Lo statunitense, con lo sportivo sostegno del pubblico, gioca in scioltezza, comanda gli scambi e si invola sul 4-2 per poi chiudere la partita strappando per la terza volta il servizio all’italiano e confezionando il 6-4, 6-3 in 1 ora e 20 minuti.

Amarezza anche per il doppio Bolelli-Vavassori che ha visto svanire di un soffio la finale del torneo.
Carnefici ancora una volta l’argentino Zeballos e lo spagnolo Granollers che dopo aver eliminato Sinner e Sonego, si impongono per 4-6, 7-6, 10-8 sui nostri portacolori.
Primo set dominato completamente dagli azzurri che mettono in difficoltà la coppia ispanica e tengono senza problemi il loro servizio. Break decisivo nel quinto game con una risposta di rovescio di Bolelli e un recupero di Vavassori che concretizzano la seconda palla break.
Il resto è accademia con il definitivo 6-4 firmato dalle ottime prime di Bolelli e dalle chiusure di Vavassori.
Il secondo set vede Zeballos e  Granollers salire di livello specialmente alla risposta.
Gli italiani perdono per la prima volta la battuta con Vavassori e vanno in svantaggio per 1-3, ma hanno una splendida reazione ed effettuano subito il contro-break togliendo il servizio a Granollers. Le due coppie mantengono attenzione e concentrazione e si arriva così al tie-break dove gli italiani risalgono da 1-4 a 6-5
Purtroppo il match point sulla battuta di Zeballos viene annullato ottimamente dagli ispanici che invece sfruttano il successivo set point e chiudono per 9-7
Tutto viene affidato al super tie-break. Ancora una volta Bolelli e Vavassori partono ad handicap, ma recuperano da 2-5 a 6-6 e annullano due match point sul 6-9 prima di cedere per 8-10.
Applausi comunque alla coppia azzurra che avrà l’occasione di prendersi una rivincita nel prossimo torneo di Miami.

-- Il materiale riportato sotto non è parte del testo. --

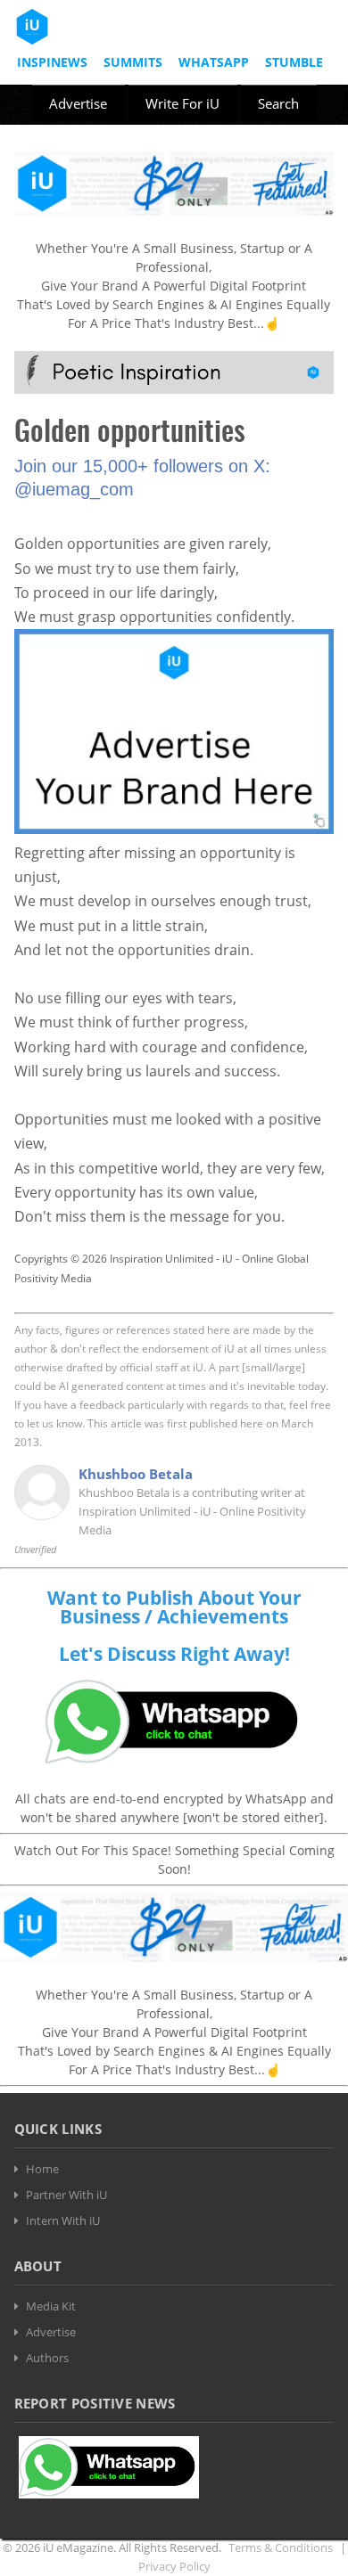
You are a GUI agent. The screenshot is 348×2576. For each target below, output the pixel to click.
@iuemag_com (74, 489)
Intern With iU (63, 2220)
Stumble (294, 61)
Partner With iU (66, 2195)
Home (42, 2169)
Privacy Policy (174, 2566)
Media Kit (51, 2306)
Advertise (78, 103)
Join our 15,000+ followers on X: (142, 466)
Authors (47, 2358)
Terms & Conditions (280, 2547)
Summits (133, 61)
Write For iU (182, 103)
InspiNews (52, 61)
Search (278, 103)
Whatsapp (213, 61)
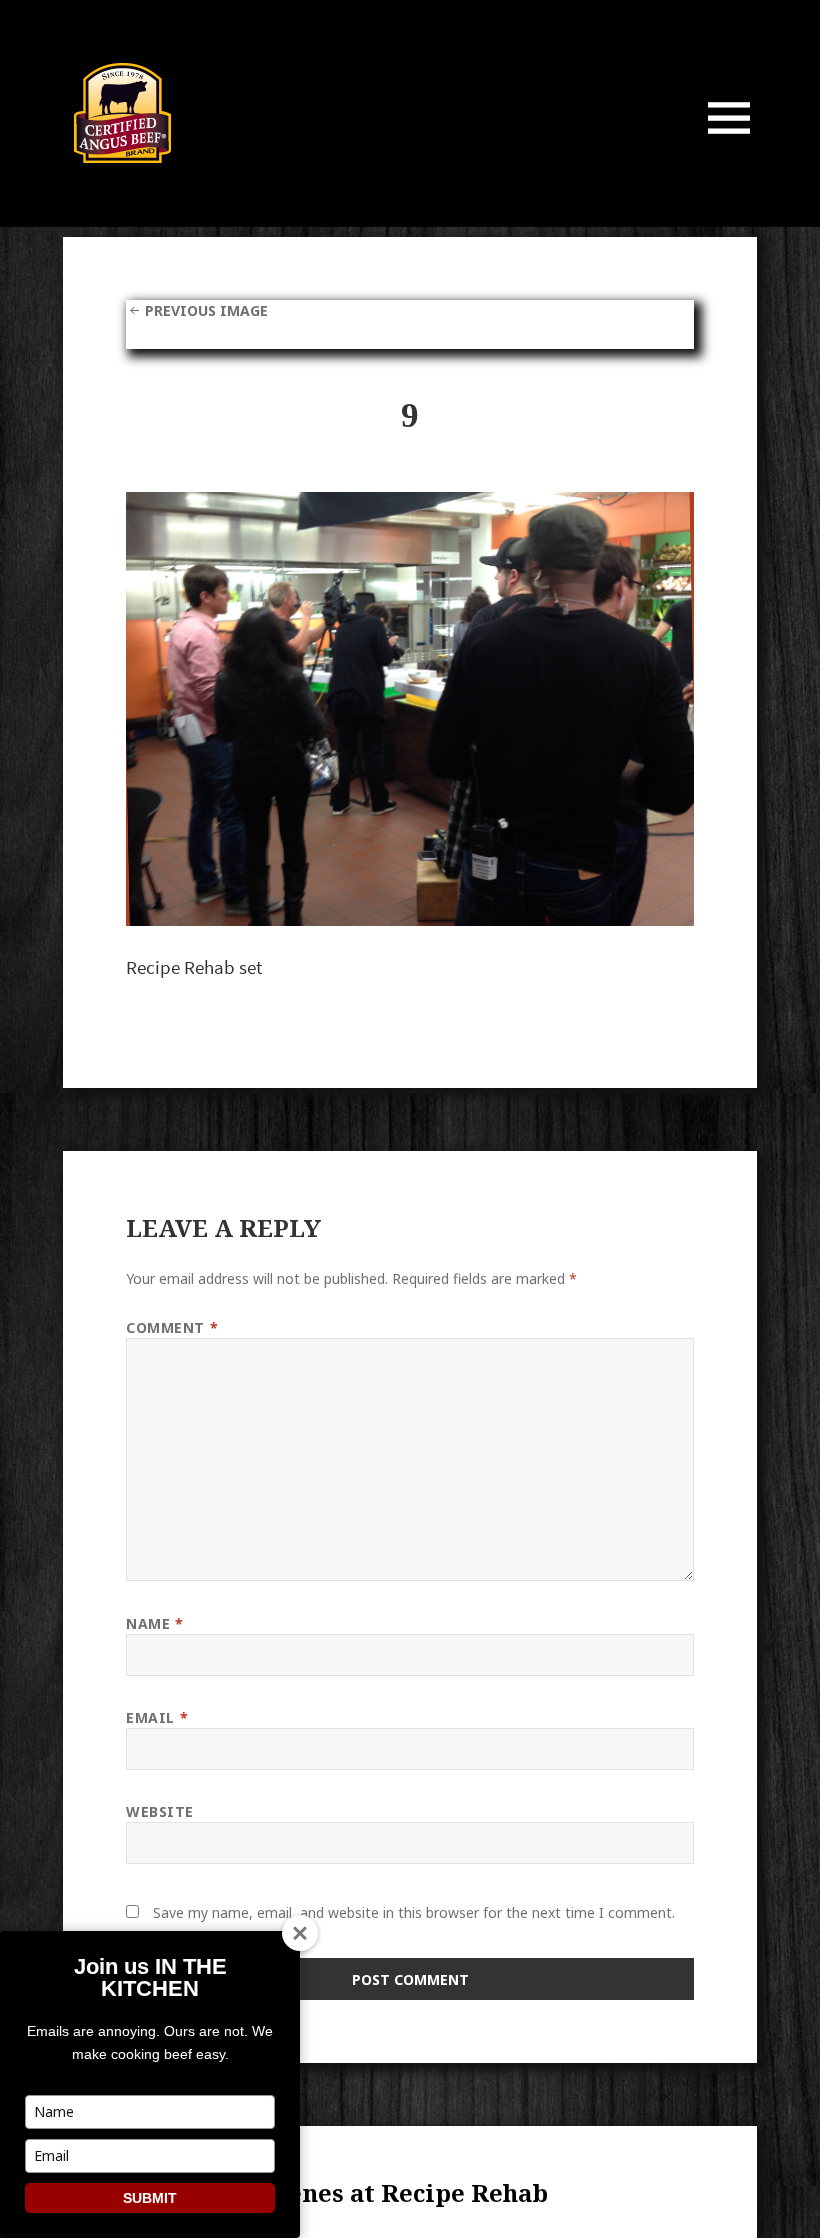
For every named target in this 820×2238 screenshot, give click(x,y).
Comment (172, 1327)
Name (154, 1623)
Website (160, 1811)
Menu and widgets (729, 145)
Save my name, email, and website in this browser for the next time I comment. (414, 1912)
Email (157, 1717)
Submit (150, 2198)
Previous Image (206, 310)
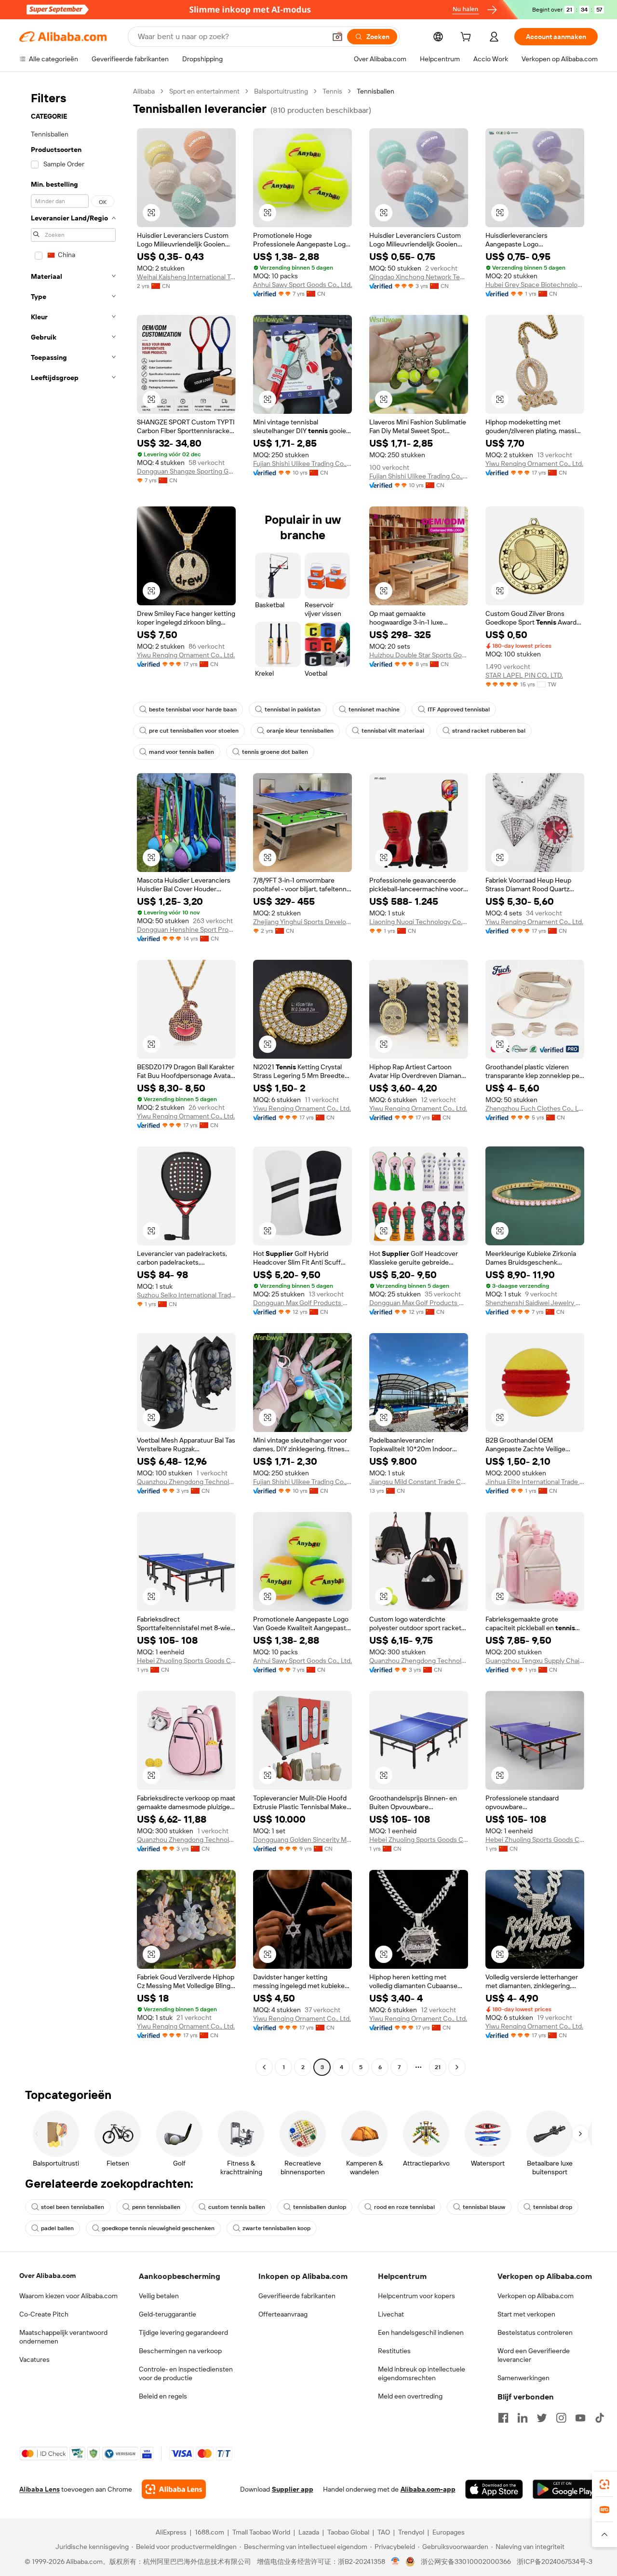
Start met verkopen (526, 2314)
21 (438, 2067)
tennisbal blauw (484, 2207)
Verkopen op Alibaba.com (535, 2296)
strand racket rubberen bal (488, 730)
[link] (604, 2484)
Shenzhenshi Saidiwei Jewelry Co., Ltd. (534, 1303)
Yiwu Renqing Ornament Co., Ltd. (534, 463)
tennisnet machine (374, 709)
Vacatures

A Phoenix anche Fognini raggiunge gli ottavi di finale superando 7-6, 6-2 l’americano Michael Mmoh dopo un incontro dominato, ma che avrebbe potuto complicarsi dopo che il ligure non ha sfruttato il servizio a favore sul 6-5. Per fortuna l’esperienza maturata nella sua carriera è venuta fuori e nel secondo set dove Fognini conquista subito un break di vantaggio e si impone velocemente per 6-2.